_WHAT IS BEING ASKED:_
Copy out the text lines of every entry below, word for word, leaving out the pictures.

*-*-*

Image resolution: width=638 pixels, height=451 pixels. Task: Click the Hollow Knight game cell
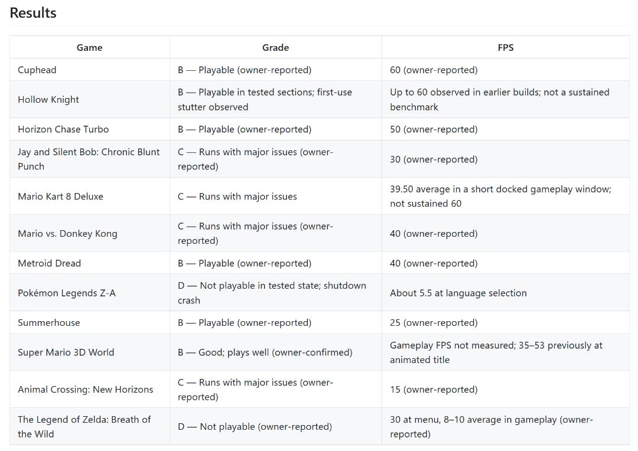[x=90, y=99]
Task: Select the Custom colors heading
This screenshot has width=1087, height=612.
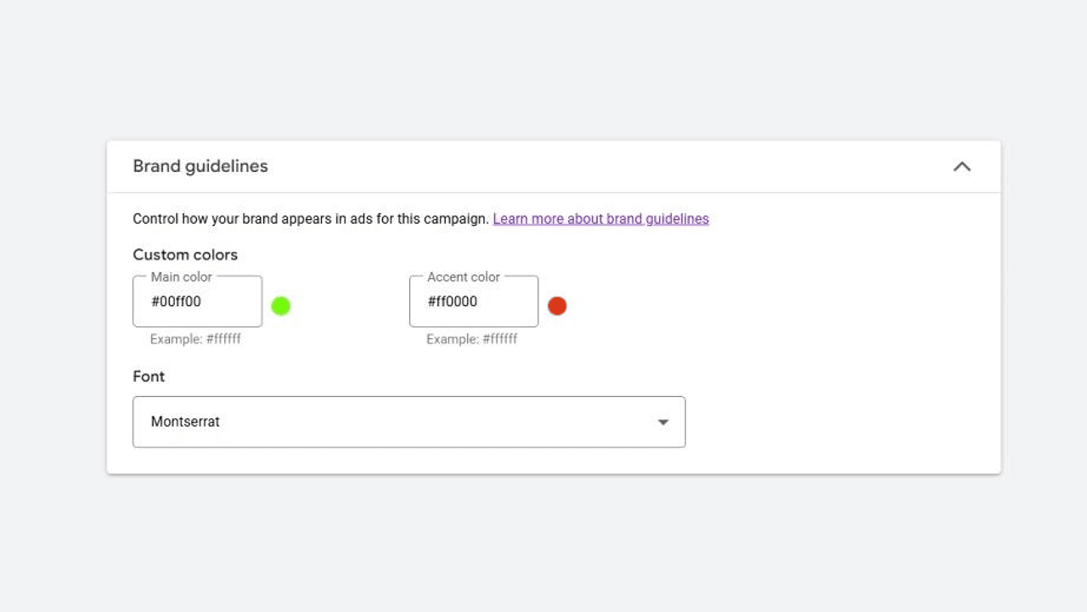Action: (x=185, y=255)
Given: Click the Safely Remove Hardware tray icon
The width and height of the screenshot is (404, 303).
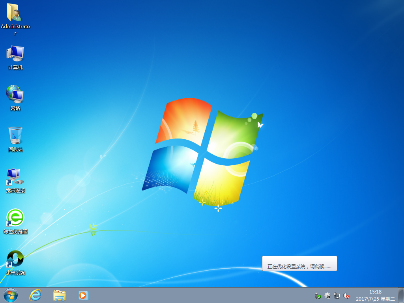Looking at the screenshot, I should coord(318,296).
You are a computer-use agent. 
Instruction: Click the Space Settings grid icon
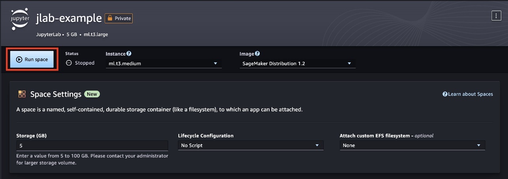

*-*-*

_WRITTEN RESPONSE:_
Image resolution: width=638 pixels, height=451 pixels. Task: Click the Hollow Knight game cell
[x=90, y=99]
Task: Select the Custom colors heading
This screenshot has width=1087, height=612.
Action: (x=185, y=255)
Given: Click the Safely Remove Hardware tray icon
The width and height of the screenshot is (404, 303).
Looking at the screenshot, I should coord(318,296).
You are a computer-use agent. 
Instruction: Click the Space Settings grid icon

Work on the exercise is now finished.